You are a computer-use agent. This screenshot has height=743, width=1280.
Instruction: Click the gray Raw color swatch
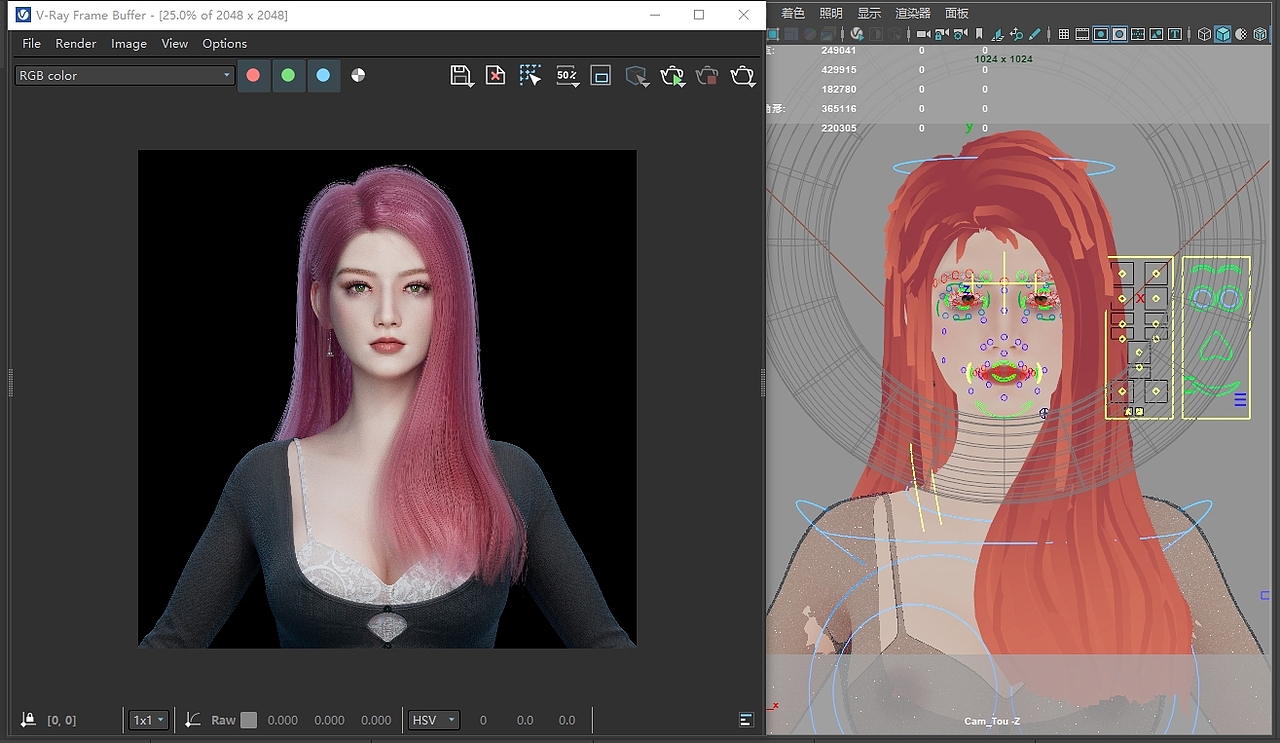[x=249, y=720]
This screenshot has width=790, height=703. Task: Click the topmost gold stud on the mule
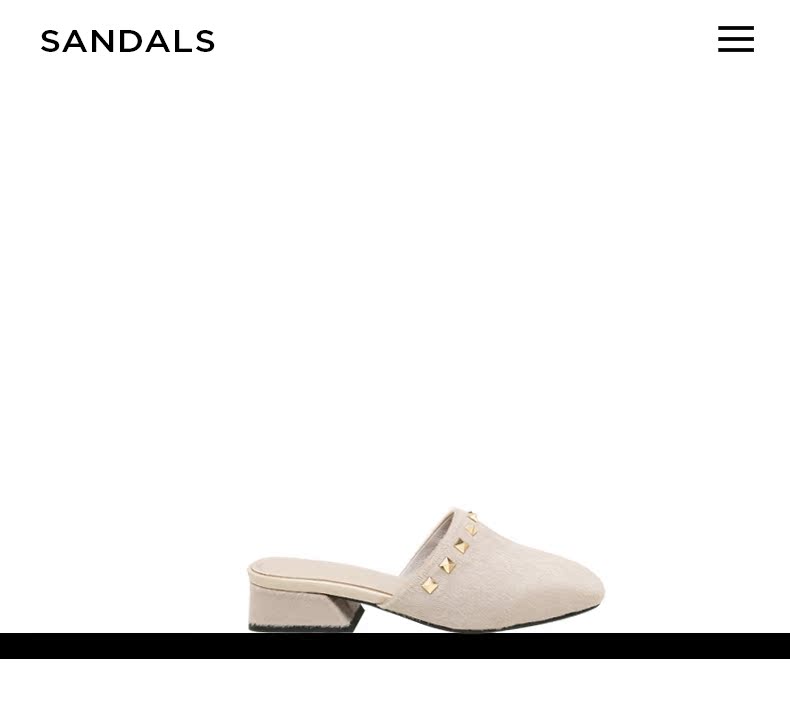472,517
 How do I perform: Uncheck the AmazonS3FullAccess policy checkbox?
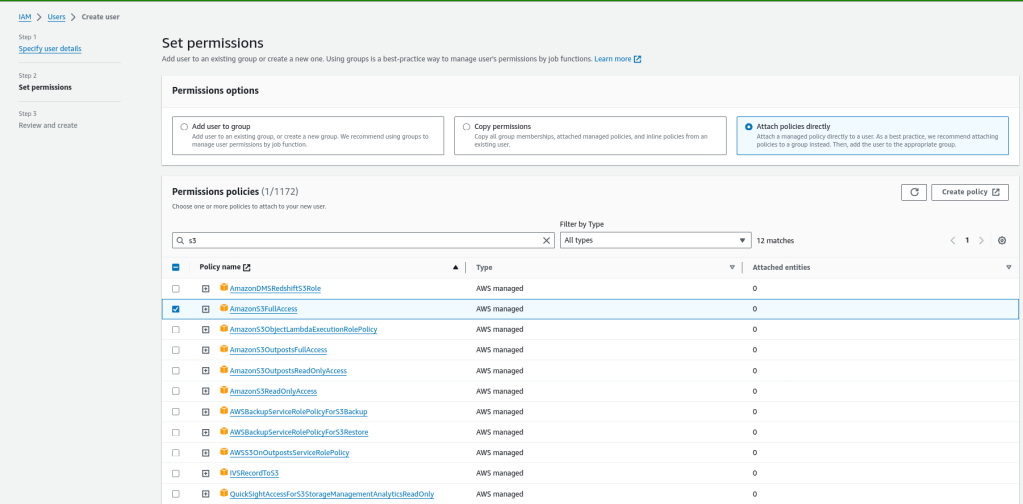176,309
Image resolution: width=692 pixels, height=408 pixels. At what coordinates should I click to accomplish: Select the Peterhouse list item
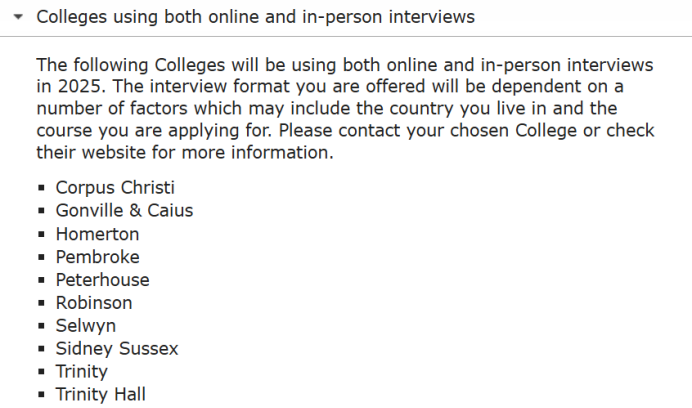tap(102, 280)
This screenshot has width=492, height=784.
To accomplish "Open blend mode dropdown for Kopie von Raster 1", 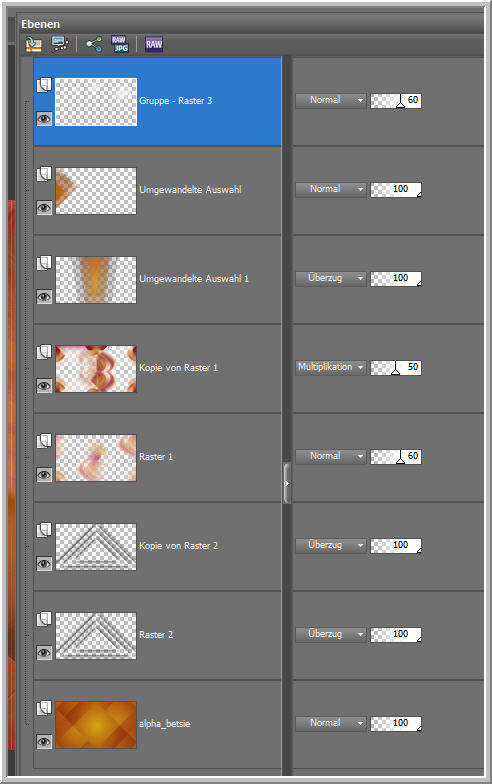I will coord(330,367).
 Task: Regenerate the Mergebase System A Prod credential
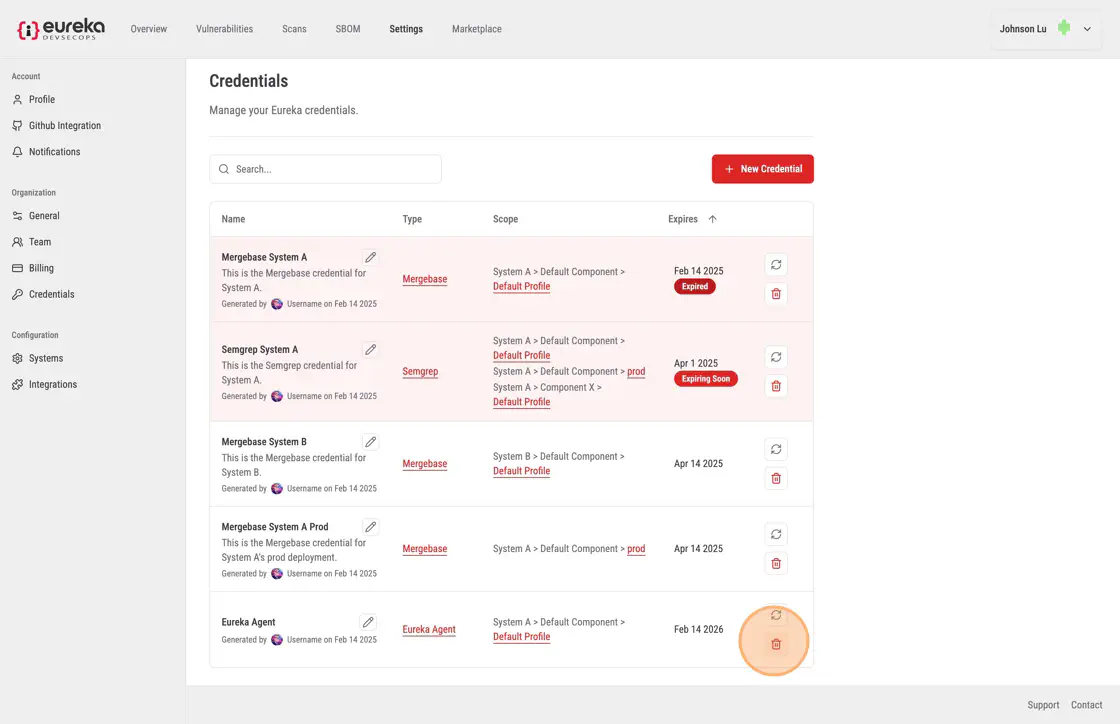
..............................
REQUIRED WORK. Give again, word for word, every line from the top of the entries above to the line holding "This screenshot has width=492, height=784.", both included. Leave the pictures out.

WRITTEN RESPONSE.
You are a computer-use agent. This screenshot has height=743, width=1280.
Instruction: Click the gray Raw color swatch
[x=249, y=720]
This screenshot has width=790, height=703. Task: Click the topmost gold stud on the mule
472,517
 How do I perform: Uncheck the AmazonS3FullAccess policy checkbox?
176,309
Image resolution: width=692 pixels, height=408 pixels. At what coordinates should I click to accomplish: Select the Peterhouse list item
tap(102, 280)
This screenshot has width=492, height=784.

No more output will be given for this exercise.